Frühes Stadium der Pandemie

Derzeit befindet sich Deutschland noch in einem extrem frühen Stadium der Pandemie. Um es ganz makaber auszudrücken: Bislang ist noch kaum jemand lange genug infiziert, um an COVID-19 zu sterben. Wie gerade der Verlauf in China gezeigt hat, dauert es bei COVID-19 meist mehrere Wochen von den ersten Symptomen bis zum Tod. Die Infektionen hierzulande sind jedoch überwiegend nicht älter als eine Woche. Auch wenn zu hoffen bleibt, dass möglichst alle Erkrankten gerettet werden können: Wie viele der aktuell Infizierten noch sterben, kann erst in ein paar Wochen gesagt werden. Die aktuelle Sterblichkeitsrate ist daher nicht aussagekräftig.

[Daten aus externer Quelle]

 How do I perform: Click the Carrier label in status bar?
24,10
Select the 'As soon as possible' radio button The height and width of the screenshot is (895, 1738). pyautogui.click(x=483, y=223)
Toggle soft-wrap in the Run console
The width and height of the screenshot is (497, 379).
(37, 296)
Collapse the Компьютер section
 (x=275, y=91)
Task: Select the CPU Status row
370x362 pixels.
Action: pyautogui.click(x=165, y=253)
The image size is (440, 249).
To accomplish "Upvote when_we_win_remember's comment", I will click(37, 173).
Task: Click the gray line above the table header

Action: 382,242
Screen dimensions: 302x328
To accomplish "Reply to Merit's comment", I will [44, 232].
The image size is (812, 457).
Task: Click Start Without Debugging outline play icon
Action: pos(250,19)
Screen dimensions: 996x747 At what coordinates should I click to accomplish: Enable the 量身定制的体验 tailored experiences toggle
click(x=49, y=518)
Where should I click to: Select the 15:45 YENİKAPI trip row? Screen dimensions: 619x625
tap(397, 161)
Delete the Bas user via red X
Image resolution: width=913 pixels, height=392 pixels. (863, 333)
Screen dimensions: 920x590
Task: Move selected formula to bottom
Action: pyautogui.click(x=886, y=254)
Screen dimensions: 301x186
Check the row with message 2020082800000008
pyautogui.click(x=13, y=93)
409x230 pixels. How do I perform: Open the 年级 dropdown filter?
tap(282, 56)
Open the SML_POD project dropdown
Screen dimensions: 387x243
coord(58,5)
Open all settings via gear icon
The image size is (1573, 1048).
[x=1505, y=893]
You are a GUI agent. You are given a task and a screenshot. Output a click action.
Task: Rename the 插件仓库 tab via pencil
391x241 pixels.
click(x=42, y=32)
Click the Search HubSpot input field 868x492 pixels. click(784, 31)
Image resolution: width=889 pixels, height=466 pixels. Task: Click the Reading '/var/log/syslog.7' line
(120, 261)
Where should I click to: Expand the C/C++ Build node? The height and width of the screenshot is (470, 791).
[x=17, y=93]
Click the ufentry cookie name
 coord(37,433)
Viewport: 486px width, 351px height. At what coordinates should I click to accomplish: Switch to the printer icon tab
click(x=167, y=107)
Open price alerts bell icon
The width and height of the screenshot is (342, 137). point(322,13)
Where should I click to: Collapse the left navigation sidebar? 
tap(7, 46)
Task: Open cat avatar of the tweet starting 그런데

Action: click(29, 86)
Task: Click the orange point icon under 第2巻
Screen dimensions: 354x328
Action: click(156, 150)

Die WHO vermutet außerdem, dass in Deutschland sehr früh sehr viel getestet wurde. Infektionen wurden daher bis jetzt früh erkannt und konnten gut behandelt werden. Auch milde Fälle, die andernorts eher unentdeckt blieben, wurden wohl so vermehrt diagnostiziert. Dadurch könnte das Verhältnis von schwer Erkrankten zur Gesamtzahl der Erkrankten bei uns weniger dramatisch sein.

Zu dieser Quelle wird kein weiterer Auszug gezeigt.